J'ai téléchargé ce système depuis le site Apple (je n'ai plus l'adresse exacte sous la main) mais le contenu téléchargé pour la première disquette ne contient qu'une image disque mais si je la décompresse, elle fait 3,9 Mo...
Il faut donc la laisser telle quelle mais ça veut donc dire qu'il faut posséder une disquette de boot contenant en plus DiskCopy.


----------



## LeConcombreMaske (27 Novembre 2004)

J'ai un système 7.5 complet sur disquettes (7 disq. installation + 5 disq. divers : Utilitaires, Quickdraw, Powertalk...)... à ta dispo...


----------



## mfay (27 Novembre 2004)

Vaudrait mieux installer un 7.6, et même un 8.1 si tu as assez de mémoires 

   La série OS 7.5 est la plus buggée du monde Mac (début difficile des Power PC).


----------



## Luc G (27 Novembre 2004)

mfay a dit:
			
		

> Vaudrait mieux installer un 7.6, et même un 8.1 si tu as assez de mémoires
> 
> La série OS 7.5 est la plus buggée du monde Mac (début difficile des Power PC).



La différence c'est que le 7.5.3 et le 7.5.5 sont disponibles gratuitement chez apple, pas le 7,6 ou le 8.

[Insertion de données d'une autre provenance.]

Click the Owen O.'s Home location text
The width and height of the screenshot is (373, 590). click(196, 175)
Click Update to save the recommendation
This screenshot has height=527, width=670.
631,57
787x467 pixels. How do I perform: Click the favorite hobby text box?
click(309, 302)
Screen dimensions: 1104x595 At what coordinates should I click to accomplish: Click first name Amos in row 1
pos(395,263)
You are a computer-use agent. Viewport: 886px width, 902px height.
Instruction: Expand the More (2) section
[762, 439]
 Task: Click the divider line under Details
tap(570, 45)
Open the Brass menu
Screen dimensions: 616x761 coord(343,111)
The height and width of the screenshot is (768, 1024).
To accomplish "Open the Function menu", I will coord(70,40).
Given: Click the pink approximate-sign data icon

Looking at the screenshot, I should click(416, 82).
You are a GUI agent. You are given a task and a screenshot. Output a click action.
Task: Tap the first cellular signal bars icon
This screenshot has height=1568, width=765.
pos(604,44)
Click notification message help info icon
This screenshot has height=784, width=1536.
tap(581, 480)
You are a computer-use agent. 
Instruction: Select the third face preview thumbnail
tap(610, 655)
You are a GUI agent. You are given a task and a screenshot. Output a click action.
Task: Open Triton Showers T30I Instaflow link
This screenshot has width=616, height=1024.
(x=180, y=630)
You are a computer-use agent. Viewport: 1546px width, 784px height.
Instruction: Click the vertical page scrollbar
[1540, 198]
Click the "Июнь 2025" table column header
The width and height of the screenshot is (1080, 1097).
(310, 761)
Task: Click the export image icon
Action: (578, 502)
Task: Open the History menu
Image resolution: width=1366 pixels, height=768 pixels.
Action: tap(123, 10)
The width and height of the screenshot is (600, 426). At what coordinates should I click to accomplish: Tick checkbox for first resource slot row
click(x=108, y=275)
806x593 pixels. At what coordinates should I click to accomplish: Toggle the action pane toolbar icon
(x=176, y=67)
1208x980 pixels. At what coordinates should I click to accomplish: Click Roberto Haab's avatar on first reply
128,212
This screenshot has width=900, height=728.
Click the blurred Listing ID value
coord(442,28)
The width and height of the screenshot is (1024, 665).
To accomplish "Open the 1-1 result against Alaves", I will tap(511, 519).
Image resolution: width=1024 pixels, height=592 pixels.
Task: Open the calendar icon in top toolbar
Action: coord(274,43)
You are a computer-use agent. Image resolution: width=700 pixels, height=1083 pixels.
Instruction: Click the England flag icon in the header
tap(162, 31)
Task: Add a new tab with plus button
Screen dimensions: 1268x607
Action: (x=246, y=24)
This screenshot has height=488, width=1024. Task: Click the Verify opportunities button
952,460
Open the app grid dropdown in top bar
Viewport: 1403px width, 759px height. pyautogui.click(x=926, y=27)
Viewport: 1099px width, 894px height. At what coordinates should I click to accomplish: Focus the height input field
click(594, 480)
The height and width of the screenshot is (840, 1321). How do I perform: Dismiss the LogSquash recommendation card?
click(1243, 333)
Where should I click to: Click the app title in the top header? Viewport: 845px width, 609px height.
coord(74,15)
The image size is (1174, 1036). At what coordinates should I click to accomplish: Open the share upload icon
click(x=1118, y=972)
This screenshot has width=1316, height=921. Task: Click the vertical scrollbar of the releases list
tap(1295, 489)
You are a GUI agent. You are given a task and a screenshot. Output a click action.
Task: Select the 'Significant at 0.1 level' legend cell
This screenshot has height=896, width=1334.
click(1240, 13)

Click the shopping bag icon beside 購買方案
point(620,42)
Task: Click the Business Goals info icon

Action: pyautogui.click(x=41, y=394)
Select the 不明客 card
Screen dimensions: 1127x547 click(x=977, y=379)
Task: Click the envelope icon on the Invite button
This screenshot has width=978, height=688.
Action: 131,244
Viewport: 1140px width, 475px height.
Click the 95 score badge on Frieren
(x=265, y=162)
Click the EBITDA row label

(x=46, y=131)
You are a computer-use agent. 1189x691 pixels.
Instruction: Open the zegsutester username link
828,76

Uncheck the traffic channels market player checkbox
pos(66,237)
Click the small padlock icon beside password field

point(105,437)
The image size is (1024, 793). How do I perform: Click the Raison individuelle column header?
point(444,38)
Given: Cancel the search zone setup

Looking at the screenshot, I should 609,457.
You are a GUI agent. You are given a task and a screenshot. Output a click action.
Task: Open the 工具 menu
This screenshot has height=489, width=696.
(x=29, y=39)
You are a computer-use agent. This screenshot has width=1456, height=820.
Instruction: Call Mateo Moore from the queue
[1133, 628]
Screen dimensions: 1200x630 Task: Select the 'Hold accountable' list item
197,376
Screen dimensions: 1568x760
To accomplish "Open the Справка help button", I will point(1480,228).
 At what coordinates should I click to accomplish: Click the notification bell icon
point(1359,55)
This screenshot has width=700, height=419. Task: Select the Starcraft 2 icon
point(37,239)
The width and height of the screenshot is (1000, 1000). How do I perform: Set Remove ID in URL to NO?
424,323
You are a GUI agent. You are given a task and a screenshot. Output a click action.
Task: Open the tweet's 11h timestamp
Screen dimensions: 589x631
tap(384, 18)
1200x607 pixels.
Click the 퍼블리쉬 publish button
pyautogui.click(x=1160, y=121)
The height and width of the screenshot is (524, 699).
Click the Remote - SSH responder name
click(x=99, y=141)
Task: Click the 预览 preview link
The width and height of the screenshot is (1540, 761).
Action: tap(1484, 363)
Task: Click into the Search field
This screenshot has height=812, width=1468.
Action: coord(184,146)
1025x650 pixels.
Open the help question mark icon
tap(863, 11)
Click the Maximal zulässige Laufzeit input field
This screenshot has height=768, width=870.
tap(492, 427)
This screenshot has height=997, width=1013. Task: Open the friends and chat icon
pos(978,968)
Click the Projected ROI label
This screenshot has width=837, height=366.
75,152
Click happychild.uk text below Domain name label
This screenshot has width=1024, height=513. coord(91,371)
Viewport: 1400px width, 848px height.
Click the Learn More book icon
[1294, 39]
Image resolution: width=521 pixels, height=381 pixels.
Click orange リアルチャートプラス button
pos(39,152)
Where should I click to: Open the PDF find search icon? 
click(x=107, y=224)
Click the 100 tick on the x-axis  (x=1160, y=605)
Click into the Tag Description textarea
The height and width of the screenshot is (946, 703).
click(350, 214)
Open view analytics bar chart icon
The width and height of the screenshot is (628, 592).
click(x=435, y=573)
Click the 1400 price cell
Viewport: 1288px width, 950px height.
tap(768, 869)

Sinon, c'est vrai que les premières versions du 7.5 étaient plutôt pourraves (surtout sur certaines machines) mais la 7,5,3 et la 7.5.5  étaient déjà mieux : je m'en suis servi longtemps.

Pour ta disquette 1 du 7.5.3. c'est assez bizarre : je me rappelle avoir téléchargé le 7,5,3 sur le site d'apple et avoir utilisé les disquettes qui en résultaient sans problème, il faudrait que je regarde : je dois avoir les images correspondantes.


----------



## mad'doc (27 Novembre 2004)

En fait, c'est moi qui télécharge mais c'est pour un collègue et c'est pour installer sur un LC475. Donc exit les OS suppérieurs à 7.5.3.
Si jamais il y en a un meilleur que celui-ci, dites-le moi


----------



## thib8500 (28 Novembre 2004)

le LC475 accète jusqu'à macOS 8.1 sans problème, mais mieux vaut ne pas dépasser le 7.6 car il me semble que la mémoire est bien limité sur cette machine.


----------



## Macthieu (28 Novembre 2004)

j'ai un lc575 qui supporte très bien os8. Il fonctionne sans trop de problème. 

J'ai encore les disquettes du os 7.1

Si ça peut aider


----------



## mfay (28 Novembre 2004)

J'ai aussi un vieux LC475.

  Ca va, c'est le plus fiable de tous les mac. Même un 7.5.3 ne devrait pas arriver à le planter.

  (J'ai installer 8.1 sur le mien, mais il est au max de la mémoire : 36 Mo )


----------